# [Records for the exercise]
* Start *

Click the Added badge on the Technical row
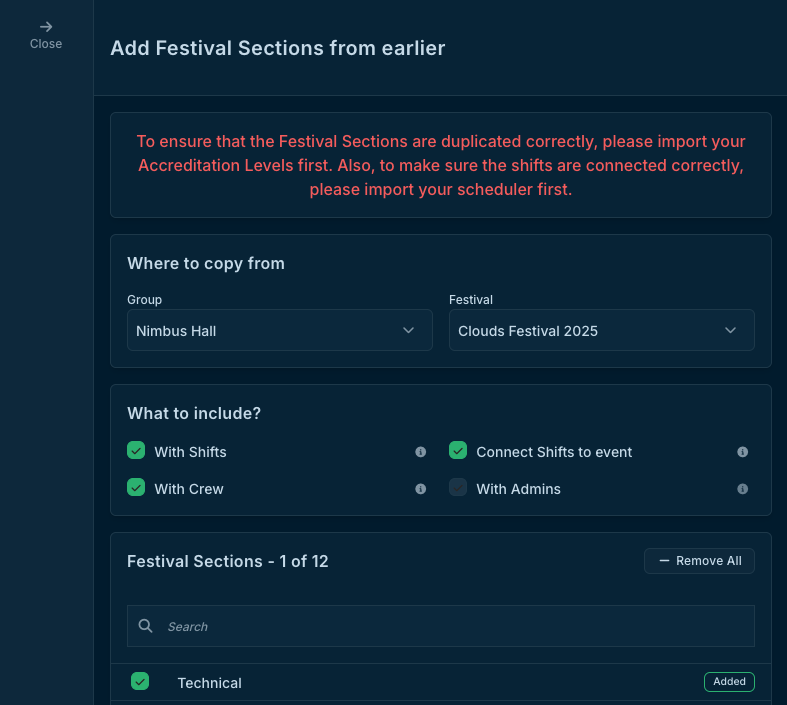787x705 pixels. (x=729, y=682)
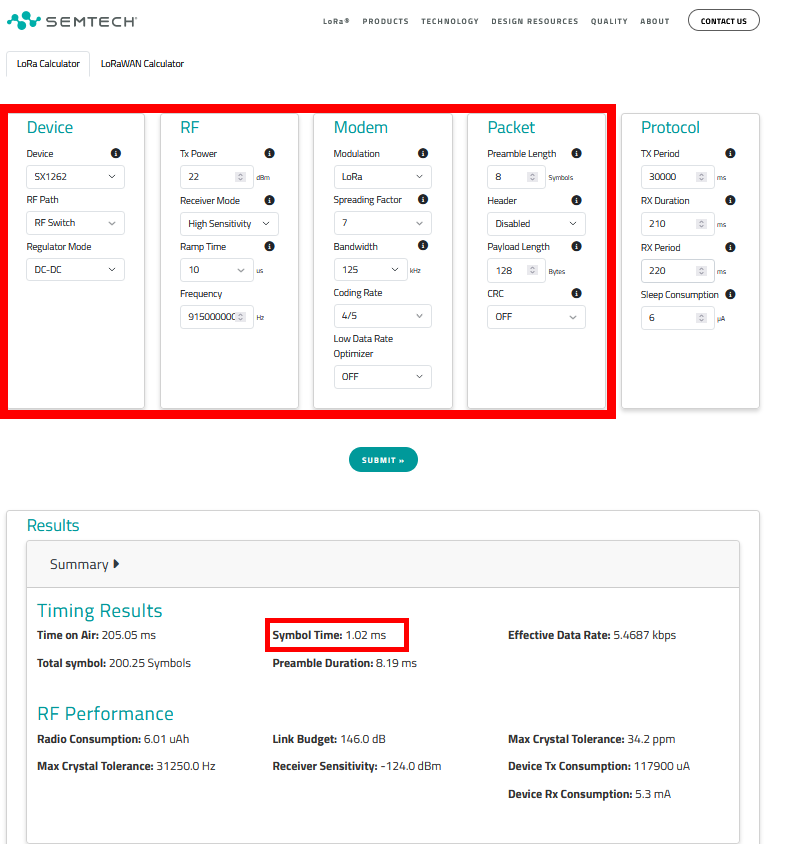Open the Design Resources menu
Image resolution: width=790 pixels, height=844 pixels.
tap(534, 21)
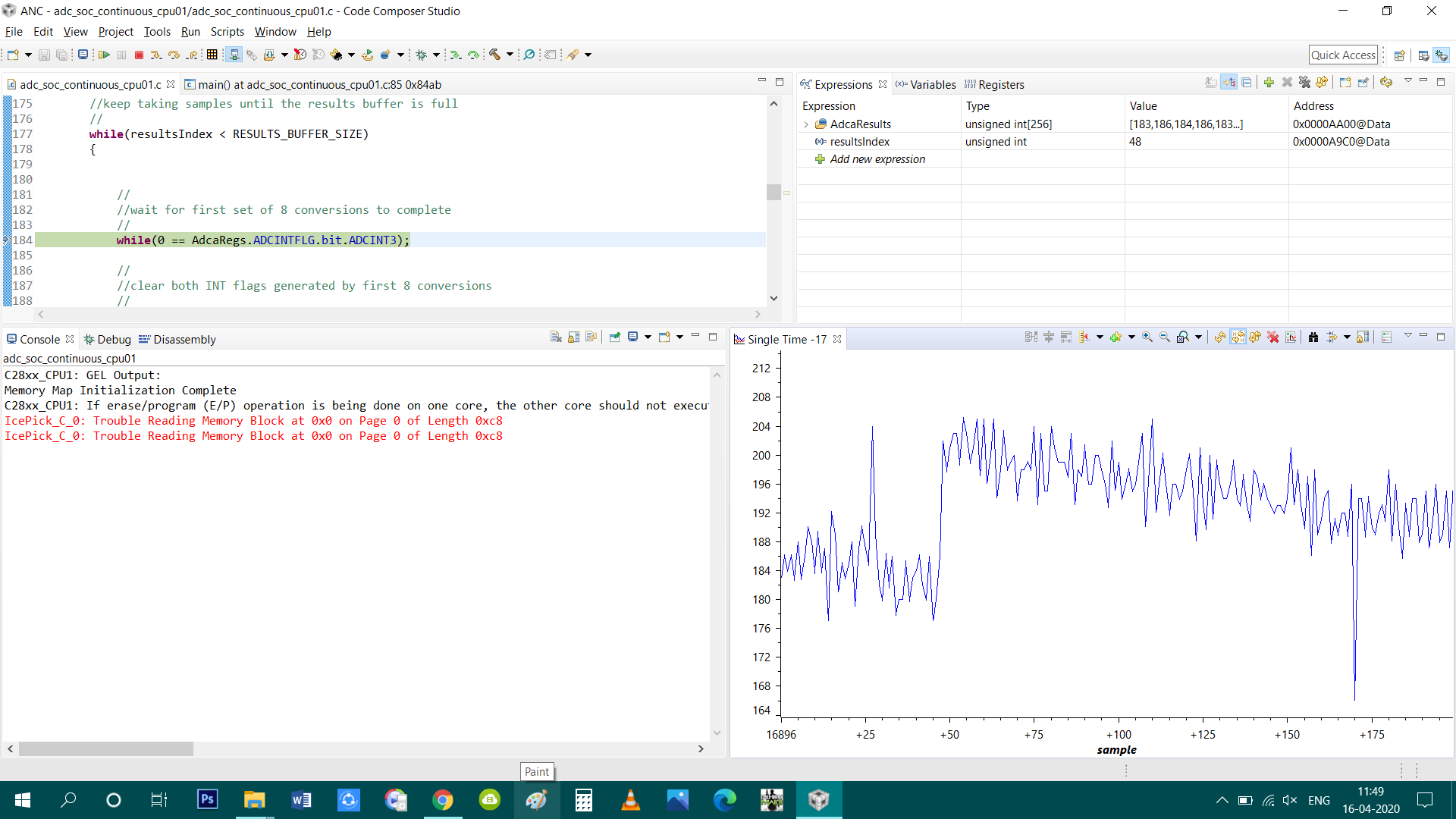Screen dimensions: 1456x819
Task: Open the Expressions view menu triangle
Action: [x=1407, y=81]
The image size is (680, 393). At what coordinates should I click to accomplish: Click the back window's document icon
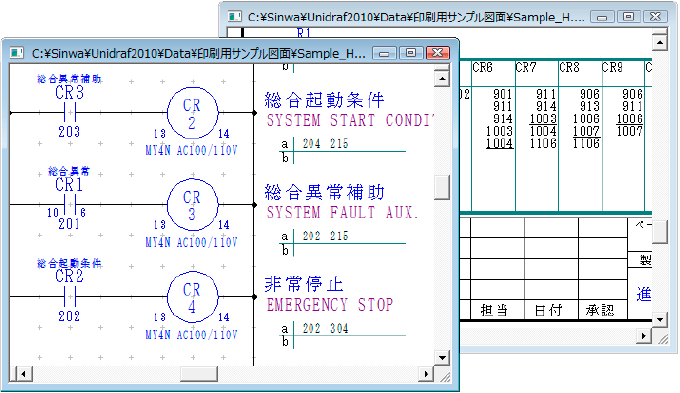(235, 16)
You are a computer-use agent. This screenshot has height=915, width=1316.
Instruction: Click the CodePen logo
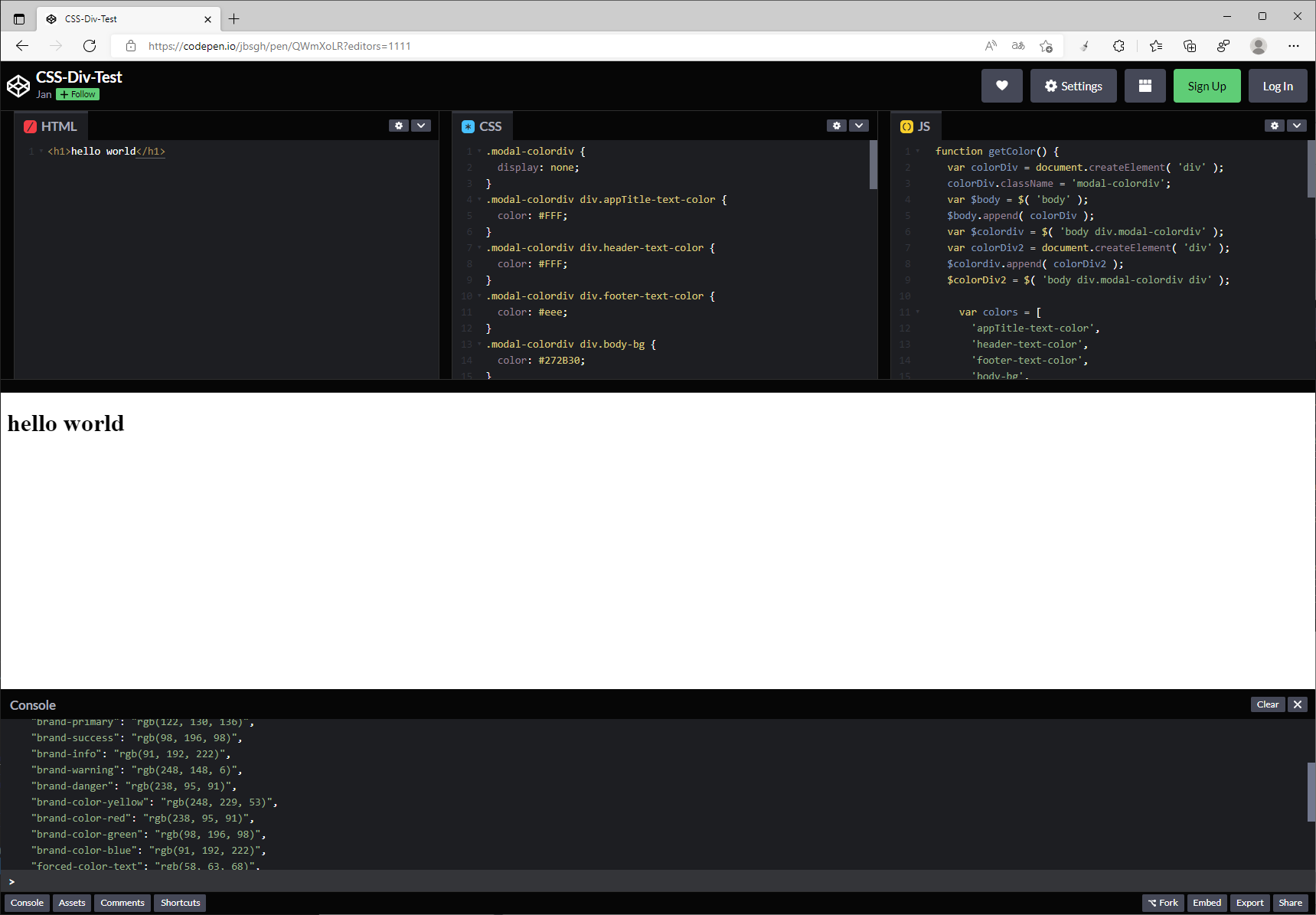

* End *

# [What needs to be done]
Could you format the listing above as a Markdown table with columns Row and Text, one line per row, skipping blank lines and omitting the pictures?

# [Correct response]
| Row | Text |
|---|---|
| 1 | Click the Added badge on the Technical row |
| 2 | 787x705 pixels. (x=729, y=682) |
| 3 | Open the Design Resources menu |
| 4 | Image resolution: width=790 pixels, height=844 pixels. |
| 5 | tap(534, 21) |
| 6 | Screen dimensions: 1456x819 |
| 7 | Task: Open the Expressions view menu triangle |
| 8 | Action: [x=1407, y=81] |
| 9 | The image size is (680, 393). At what coordinates should I click to accomplish: Click the back window's document icon |
| 10 | (235, 16) |
| 11 | You are a computer-use agent. This screenshot has height=915, width=1316. |
| 12 | Instruction: Click the CodePen logo |